### Work item
Repeat every line that appears below, with nothing altered.

[[ Data in this exercise open ]]

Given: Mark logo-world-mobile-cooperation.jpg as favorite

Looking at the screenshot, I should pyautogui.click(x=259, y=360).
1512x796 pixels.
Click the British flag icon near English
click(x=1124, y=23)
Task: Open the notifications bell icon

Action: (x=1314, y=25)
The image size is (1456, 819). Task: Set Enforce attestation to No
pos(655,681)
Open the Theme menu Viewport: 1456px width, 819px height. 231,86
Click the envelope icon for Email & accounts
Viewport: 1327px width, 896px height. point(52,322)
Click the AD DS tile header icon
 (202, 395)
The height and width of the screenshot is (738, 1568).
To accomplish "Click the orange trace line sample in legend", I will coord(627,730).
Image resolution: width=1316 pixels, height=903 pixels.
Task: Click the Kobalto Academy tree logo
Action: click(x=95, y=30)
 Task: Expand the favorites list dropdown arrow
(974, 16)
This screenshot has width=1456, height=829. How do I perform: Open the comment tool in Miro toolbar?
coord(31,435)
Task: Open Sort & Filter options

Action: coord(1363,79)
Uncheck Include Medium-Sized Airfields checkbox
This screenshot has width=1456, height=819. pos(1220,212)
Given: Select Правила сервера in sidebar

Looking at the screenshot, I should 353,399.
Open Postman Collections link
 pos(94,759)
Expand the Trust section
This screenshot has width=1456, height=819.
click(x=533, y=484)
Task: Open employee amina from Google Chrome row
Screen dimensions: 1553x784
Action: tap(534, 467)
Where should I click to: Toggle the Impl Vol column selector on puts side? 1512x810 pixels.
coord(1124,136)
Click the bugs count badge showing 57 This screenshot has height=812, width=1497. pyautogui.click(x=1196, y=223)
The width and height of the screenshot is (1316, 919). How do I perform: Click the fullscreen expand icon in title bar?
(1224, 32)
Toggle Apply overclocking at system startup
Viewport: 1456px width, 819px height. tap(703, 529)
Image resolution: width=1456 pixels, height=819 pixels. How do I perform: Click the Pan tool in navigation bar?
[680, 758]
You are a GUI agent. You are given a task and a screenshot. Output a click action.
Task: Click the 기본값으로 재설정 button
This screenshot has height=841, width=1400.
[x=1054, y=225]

[[ Data in this exercise closed ]]

### Result of the exercise
Given: Mark logo-world-mobile-cooperation.jpg as favorite

Looking at the screenshot, I should pyautogui.click(x=259, y=360).
1512x796 pixels.
Click the British flag icon near English
click(x=1124, y=23)
Task: Open the notifications bell icon

Action: (x=1314, y=25)
The image size is (1456, 819). Task: Set Enforce attestation to No
pos(655,681)
Open the Theme menu Viewport: 1456px width, 819px height. 231,86
Click the envelope icon for Email & accounts
Viewport: 1327px width, 896px height. point(52,322)
Click the AD DS tile header icon
 (202, 395)
The height and width of the screenshot is (738, 1568).
To accomplish "Click the orange trace line sample in legend", I will coord(627,730).
Image resolution: width=1316 pixels, height=903 pixels.
Task: Click the Kobalto Academy tree logo
Action: click(x=95, y=30)
 Task: Expand the favorites list dropdown arrow
(974, 16)
This screenshot has width=1456, height=829. How do I perform: Open the comment tool in Miro toolbar?
coord(31,435)
Task: Open Sort & Filter options

Action: coord(1363,79)
Uncheck Include Medium-Sized Airfields checkbox
This screenshot has width=1456, height=819. pos(1220,212)
Given: Select Правила сервера in sidebar

Looking at the screenshot, I should 353,399.
Open Postman Collections link
 pos(94,759)
Expand the Trust section
This screenshot has width=1456, height=819.
click(x=533, y=484)
Task: Open employee amina from Google Chrome row
Screen dimensions: 1553x784
Action: tap(534, 467)
Where should I click to: Toggle the Impl Vol column selector on puts side? 1512x810 pixels.
coord(1124,136)
Click the bugs count badge showing 57 This screenshot has height=812, width=1497. pyautogui.click(x=1196, y=223)
The width and height of the screenshot is (1316, 919). How do I perform: Click the fullscreen expand icon in title bar?
(1224, 32)
Toggle Apply overclocking at system startup
Viewport: 1456px width, 819px height. tap(703, 529)
Image resolution: width=1456 pixels, height=819 pixels. How do I perform: Click the Pan tool in navigation bar?
[680, 758]
You are a GUI agent. You are given a task and a screenshot. Output a click action.
Task: Click the 기본값으로 재설정 button
This screenshot has height=841, width=1400.
[x=1054, y=225]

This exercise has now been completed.